All you’ll need to do to create a minimal lambada application is to add the following to a file called lambda.py :

from lambada import Lambada

tune = Lambada(role='arn:aws:iam:xxxxxxx:role/lambda')


@tune.dancer
def test_lambada(event, context):
    print('Event: {}'.format(event))

and a requirements.txt file that includes the lambada package (either lambada or https://github.com/Superpedestrian/lambada for the latest release or developer version respectively.

Much like a flask app, we now have a python file that is configured to upload a lambda function with the name test_lambada in your AWS account in the us-east-1 region (since that is the default), and the handler will be set to lamda.tune, again the default.

So what is this doing over just writing the same thing without this framework?

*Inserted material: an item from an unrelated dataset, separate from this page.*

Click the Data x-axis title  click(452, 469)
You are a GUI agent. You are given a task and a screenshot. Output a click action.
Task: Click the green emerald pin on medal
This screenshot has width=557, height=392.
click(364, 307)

For one it gives you a command line toolset to test, list, and publish multiple functions to AWS as independant Lambda’s with one code base.

Now that you have your code, you can run the lambada command line tool after running pip install -r requirements.txt to do something like lambada list

List of discovered lambda functions/dancers:

test_lambada:
    description:

You can also test that lambda with an event passed on the command line using lambada run test_lambada --event 'Hello' to get:

Event: Hello

which creates a faked AWS Context object before running the specified dancer.

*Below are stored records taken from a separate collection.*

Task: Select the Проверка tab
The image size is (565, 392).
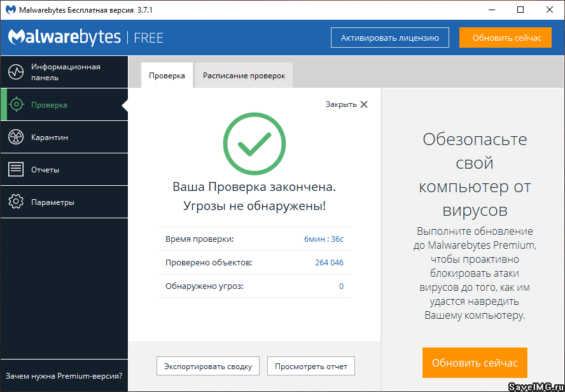Action: tap(167, 76)
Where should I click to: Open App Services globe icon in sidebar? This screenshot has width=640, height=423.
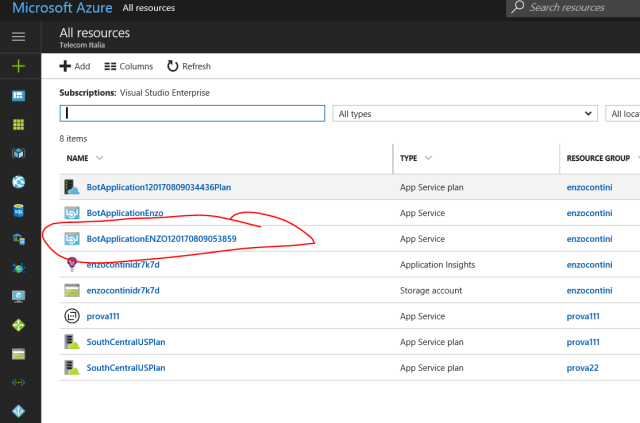point(18,182)
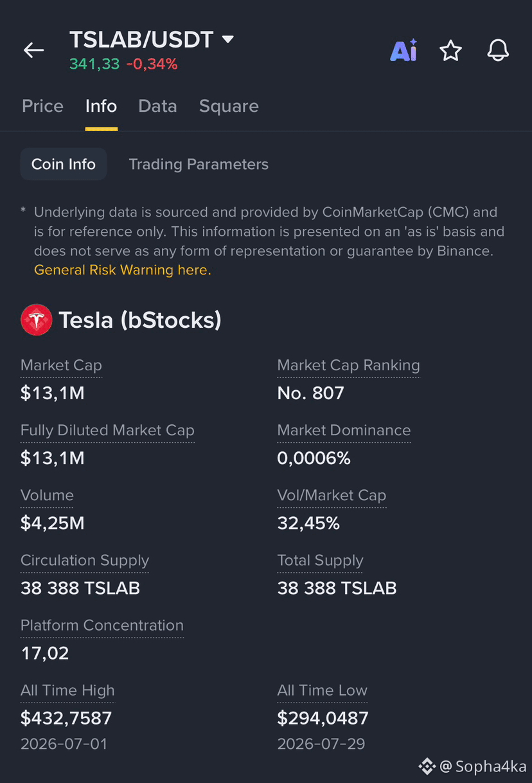
Task: Select the Info tab
Action: click(x=101, y=106)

From there we can also package the functions (the same package works for all defined dancers/Lambda functions). So without configuring any AWS credentials, we can run lambada package to create a zip file with all your requirements packaged up (from the earlier created requirements.txt) that you can manually upload to AWS Lambda through the Web interface or similar.

If you have your AWS API credentials setup, and the correct permissions, you can also run lambada upload to have the function created and/or versioned with the packaged code for each dancer.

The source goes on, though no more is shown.